When LWN looked at stable pages in February, Darrick Wong had just posted a patch aimed at solving this problem. In situations where integrity checking was in use, the kernel would make a copy of each page before beginning a writeback operation. Since nobody in user space knew about the copy, it was guaranteed to remain unmolested for the duration of the write operation. This patch solved the problem for the integrity checking case, but all of those copy operations were expensive. Given that providing stable pages in all situations was seen as desirable, that cost was considered to be too high.

So Darrick has come back with a new patch set which takes a different - and simpler - approach. In short, with this patch, any attempt to write to a page which is under writeback will simply wait until the writeback completes. There is no need to copy pages or engage in other tricks, but there may be a cost to this approach as well.

As noted above, a page will be marked read-only when it is written back; there is also a page flag which indicates that writeback is in progress. So all of the pieces are there to trap writes to pages under writeback. To make it even easier, the VFS layer already has a callback (page_mkwrite()) to notify filesystems that a read-only page is being made writable; all Darrick really needed to do was to change how those page_mkwrite() callbacks operate in presence of writeback.

Some filesystems do not provide page_mkwrite() at all; for those, Darrick created a generic empty_page_mkwrite() function which locks the page, waits for any writeback to complete, then returns the locked page. More complicated filesystems do have page_mkwrite() handlers, though, so Darrick had to add similar functionality for ext2, ext4, and FAT. Btrfs has implemented stable pages internally for some time, so no changes were required there. Ext3 turns out to have some complicated interactions with the journal layer which make a stable page implementation hard; since invasive changes to ext3 are not welcomed at this point, that filesystem may never get stable page support.

There have been concerns expressed that this approach could slow down applications which repeatedly write to the same part of a file. Before this change, writeback would not slow down subsequent writes; afterward, those writes will wait for writeback to complete. Darrick ran some benchmarks to test this case and found a performance degradation of up to 12%. This slowdown is unwelcome, but there also seems to be a consensus that there are very few applications which would actually run into this problem. Repetitively rewriting data is a relatively rare pattern; indeed, the developers involved are saying that they don't even know of a real-world case they can test.

Lack of awareness of applications which would be adversely affected by this change does not mean that they don't exist, of course. This is the kind of change which can create real problems a few years down the line when the code is finally shipped by distributors and deployed by users; by then, it's far too late to go back. If there are applications which would react poorly to this change, it would be good to get the word out now. Otherwise the benefits of stable pages are likely to cause them to be adopted in most settings.

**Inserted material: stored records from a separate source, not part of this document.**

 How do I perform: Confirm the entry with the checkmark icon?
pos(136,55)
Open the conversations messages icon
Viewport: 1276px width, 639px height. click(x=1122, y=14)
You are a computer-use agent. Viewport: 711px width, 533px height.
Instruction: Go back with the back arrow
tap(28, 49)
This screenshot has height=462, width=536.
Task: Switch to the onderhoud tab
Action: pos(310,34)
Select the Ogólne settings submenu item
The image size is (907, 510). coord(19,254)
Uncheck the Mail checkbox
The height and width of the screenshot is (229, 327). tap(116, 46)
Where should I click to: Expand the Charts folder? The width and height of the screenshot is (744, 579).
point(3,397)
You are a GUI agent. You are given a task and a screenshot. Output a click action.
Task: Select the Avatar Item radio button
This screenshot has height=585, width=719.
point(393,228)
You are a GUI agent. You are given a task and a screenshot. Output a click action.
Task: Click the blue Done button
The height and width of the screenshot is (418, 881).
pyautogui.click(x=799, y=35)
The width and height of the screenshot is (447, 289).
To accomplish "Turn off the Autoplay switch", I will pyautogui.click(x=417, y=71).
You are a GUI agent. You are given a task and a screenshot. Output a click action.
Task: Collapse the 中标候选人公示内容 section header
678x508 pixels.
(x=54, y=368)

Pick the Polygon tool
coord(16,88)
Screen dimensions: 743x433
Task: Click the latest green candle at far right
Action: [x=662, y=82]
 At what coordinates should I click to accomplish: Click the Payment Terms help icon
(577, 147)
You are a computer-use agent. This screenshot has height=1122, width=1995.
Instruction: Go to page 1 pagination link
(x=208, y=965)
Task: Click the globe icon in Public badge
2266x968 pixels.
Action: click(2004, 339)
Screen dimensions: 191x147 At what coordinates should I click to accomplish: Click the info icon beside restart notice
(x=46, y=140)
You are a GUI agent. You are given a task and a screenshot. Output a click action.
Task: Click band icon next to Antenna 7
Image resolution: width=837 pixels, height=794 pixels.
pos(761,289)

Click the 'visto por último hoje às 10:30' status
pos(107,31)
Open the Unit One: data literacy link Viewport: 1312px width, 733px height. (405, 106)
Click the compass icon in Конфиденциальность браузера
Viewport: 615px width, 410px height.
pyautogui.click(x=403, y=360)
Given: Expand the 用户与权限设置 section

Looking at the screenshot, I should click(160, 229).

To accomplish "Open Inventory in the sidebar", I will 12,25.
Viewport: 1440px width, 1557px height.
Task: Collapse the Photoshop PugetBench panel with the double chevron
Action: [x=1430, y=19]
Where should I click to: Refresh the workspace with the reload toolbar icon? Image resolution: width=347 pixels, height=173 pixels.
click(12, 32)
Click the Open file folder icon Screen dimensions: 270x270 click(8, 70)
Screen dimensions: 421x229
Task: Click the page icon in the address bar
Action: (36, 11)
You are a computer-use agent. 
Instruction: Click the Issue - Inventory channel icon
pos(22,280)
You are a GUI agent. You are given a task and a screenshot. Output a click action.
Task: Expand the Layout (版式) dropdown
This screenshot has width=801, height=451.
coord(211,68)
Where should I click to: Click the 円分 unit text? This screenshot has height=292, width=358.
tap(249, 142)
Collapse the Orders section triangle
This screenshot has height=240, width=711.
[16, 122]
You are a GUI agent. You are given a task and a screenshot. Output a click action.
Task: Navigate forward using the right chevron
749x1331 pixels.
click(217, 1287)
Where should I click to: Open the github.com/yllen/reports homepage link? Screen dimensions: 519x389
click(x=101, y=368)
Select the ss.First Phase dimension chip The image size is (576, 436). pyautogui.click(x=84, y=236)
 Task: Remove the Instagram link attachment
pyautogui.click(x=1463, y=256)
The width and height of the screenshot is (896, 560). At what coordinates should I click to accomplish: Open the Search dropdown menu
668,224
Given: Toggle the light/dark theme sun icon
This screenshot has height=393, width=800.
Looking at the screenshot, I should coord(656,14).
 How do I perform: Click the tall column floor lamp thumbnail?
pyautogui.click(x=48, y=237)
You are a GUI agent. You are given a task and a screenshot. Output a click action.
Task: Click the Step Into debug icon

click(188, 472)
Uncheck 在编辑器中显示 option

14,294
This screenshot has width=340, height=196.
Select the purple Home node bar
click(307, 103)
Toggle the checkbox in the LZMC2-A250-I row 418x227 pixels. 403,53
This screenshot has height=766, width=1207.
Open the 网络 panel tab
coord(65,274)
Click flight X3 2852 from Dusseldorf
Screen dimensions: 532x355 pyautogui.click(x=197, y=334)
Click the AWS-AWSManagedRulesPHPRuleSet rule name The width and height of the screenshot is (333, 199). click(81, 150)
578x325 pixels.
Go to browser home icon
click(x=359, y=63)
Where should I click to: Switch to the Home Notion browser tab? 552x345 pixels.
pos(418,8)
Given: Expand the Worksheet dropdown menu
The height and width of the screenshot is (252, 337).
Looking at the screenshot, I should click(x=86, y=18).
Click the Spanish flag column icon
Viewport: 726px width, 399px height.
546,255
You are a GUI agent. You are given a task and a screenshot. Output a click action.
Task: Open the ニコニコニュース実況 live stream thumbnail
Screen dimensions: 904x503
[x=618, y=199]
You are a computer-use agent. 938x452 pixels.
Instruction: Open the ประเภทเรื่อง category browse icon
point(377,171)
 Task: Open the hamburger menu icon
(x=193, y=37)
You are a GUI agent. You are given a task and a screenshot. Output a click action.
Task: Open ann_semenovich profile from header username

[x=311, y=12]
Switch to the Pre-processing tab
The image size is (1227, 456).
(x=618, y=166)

Index entries for this article
Kernel	Data integrity
Kernel	Stable pages

Stable pages

Posted May 12, 2011 2:54 UTC (Thu) by nirbheek (subscriber, #54111) [Link] (12 responses)

This seems a bit odd to me.

The copy-on-writeback solution that took too much memory, and the wait-on-writeback solution that causes too much latency are two extreme solutions to this problem.

Wouldn't an intermediate solution such as copy-on-page-modify be better? That way, when a page that's under writeback needs to be modified, a copy is made, that copy is modified, and the modified page can be marked for writeback as well.

Another solution could be to copy only the checksum value instead of the whole page.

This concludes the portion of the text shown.